→ **EXERCISE**:
Start to finish, copy the data exactly.

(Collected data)
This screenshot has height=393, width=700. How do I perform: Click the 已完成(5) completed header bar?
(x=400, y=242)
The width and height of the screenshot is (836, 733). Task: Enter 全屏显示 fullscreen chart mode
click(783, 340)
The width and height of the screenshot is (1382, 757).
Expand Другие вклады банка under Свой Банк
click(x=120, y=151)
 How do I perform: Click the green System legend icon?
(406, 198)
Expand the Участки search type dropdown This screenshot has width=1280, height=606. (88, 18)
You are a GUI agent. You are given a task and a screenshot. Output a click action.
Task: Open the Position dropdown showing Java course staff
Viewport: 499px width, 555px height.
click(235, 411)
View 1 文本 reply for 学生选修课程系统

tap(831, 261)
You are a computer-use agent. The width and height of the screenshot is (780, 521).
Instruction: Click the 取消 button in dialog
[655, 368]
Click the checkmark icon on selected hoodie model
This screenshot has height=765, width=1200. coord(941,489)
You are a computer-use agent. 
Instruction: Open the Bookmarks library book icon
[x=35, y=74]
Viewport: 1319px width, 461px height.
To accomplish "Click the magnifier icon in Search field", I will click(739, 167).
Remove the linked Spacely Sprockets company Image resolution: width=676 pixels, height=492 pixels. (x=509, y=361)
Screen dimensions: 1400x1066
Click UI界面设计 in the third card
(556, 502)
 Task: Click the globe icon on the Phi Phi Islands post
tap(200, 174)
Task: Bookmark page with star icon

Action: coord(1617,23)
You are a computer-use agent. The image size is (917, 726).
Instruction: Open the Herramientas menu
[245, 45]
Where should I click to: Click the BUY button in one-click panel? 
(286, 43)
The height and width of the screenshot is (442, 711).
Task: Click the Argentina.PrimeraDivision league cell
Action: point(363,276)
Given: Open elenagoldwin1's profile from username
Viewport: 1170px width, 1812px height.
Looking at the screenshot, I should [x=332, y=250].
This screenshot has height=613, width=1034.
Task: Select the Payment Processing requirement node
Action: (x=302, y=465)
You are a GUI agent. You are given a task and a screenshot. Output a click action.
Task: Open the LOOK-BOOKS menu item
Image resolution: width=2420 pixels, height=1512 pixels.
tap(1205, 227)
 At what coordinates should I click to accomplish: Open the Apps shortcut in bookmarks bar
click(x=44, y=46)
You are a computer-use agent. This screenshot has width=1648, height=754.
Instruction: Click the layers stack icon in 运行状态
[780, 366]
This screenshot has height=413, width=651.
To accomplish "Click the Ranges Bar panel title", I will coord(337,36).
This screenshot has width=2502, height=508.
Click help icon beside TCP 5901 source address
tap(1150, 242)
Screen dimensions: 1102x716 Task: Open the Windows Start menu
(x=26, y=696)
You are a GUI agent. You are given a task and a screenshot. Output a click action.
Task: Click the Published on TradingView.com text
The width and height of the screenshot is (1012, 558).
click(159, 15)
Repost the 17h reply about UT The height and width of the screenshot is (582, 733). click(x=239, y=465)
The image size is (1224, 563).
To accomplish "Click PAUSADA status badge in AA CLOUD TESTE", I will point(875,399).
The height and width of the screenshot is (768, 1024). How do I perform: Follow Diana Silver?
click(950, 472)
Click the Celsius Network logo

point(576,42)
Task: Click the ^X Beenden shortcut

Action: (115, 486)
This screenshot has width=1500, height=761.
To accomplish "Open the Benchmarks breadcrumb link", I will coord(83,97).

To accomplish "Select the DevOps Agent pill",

→ **EXERCISE RESULT**:
This screenshot has height=393, width=700. How do I perform: Click the 已完成(5) completed header bar?
(x=400, y=242)
The width and height of the screenshot is (836, 733). Task: Enter 全屏显示 fullscreen chart mode
click(783, 340)
The width and height of the screenshot is (1382, 757).
Expand Другие вклады банка under Свой Банк
click(x=120, y=151)
 How do I perform: Click the green System legend icon?
(406, 198)
Expand the Участки search type dropdown This screenshot has width=1280, height=606. (88, 18)
You are a GUI agent. You are given a task and a screenshot. Output a click action.
Task: Open the Position dropdown showing Java course staff
Viewport: 499px width, 555px height.
click(235, 411)
View 1 文本 reply for 学生选修课程系统

tap(831, 261)
You are a computer-use agent. The width and height of the screenshot is (780, 521).
Instruction: Click the 取消 button in dialog
[655, 368]
Click the checkmark icon on selected hoodie model
This screenshot has height=765, width=1200. coord(941,489)
You are a computer-use agent. 
Instruction: Open the Bookmarks library book icon
[x=35, y=74]
Viewport: 1319px width, 461px height.
To accomplish "Click the magnifier icon in Search field", I will click(739, 167).
Remove the linked Spacely Sprockets company Image resolution: width=676 pixels, height=492 pixels. (x=509, y=361)
Screen dimensions: 1400x1066
Click UI界面设计 in the third card
(556, 502)
 Task: Click the globe icon on the Phi Phi Islands post
tap(200, 174)
Task: Bookmark page with star icon

Action: coord(1617,23)
You are a computer-use agent. The image size is (917, 726).
Instruction: Open the Herramientas menu
[245, 45]
Where should I click to: Click the BUY button in one-click panel? 
(286, 43)
The height and width of the screenshot is (442, 711).
Task: Click the Argentina.PrimeraDivision league cell
Action: point(363,276)
Given: Open elenagoldwin1's profile from username
Viewport: 1170px width, 1812px height.
Looking at the screenshot, I should [x=332, y=250].
This screenshot has height=613, width=1034.
Task: Select the Payment Processing requirement node
Action: (x=302, y=465)
You are a GUI agent. You are given a task and a screenshot. Output a click action.
Task: Open the LOOK-BOOKS menu item
Image resolution: width=2420 pixels, height=1512 pixels.
tap(1205, 227)
 At what coordinates should I click to accomplish: Open the Apps shortcut in bookmarks bar
click(x=44, y=46)
You are a computer-use agent. This screenshot has width=1648, height=754.
Instruction: Click the layers stack icon in 运行状态
[780, 366]
This screenshot has height=413, width=651.
To accomplish "Click the Ranges Bar panel title", I will coord(337,36).
This screenshot has width=2502, height=508.
Click help icon beside TCP 5901 source address
tap(1150, 242)
Screen dimensions: 1102x716 Task: Open the Windows Start menu
(x=26, y=696)
You are a GUI agent. You are given a task and a screenshot. Output a click action.
Task: Click the Published on TradingView.com text
The width and height of the screenshot is (1012, 558).
click(159, 15)
Repost the 17h reply about UT The height and width of the screenshot is (582, 733). click(x=239, y=465)
The image size is (1224, 563).
To accomplish "Click PAUSADA status badge in AA CLOUD TESTE", I will point(875,399).
The height and width of the screenshot is (768, 1024). How do I perform: Follow Diana Silver?
click(950, 472)
Click the Celsius Network logo

point(576,42)
Task: Click the ^X Beenden shortcut

Action: (115, 486)
This screenshot has width=1500, height=761.
To accomplish "Open the Benchmarks breadcrumb link", I will coord(83,97).

To accomplish "Select the DevOps Agent pill",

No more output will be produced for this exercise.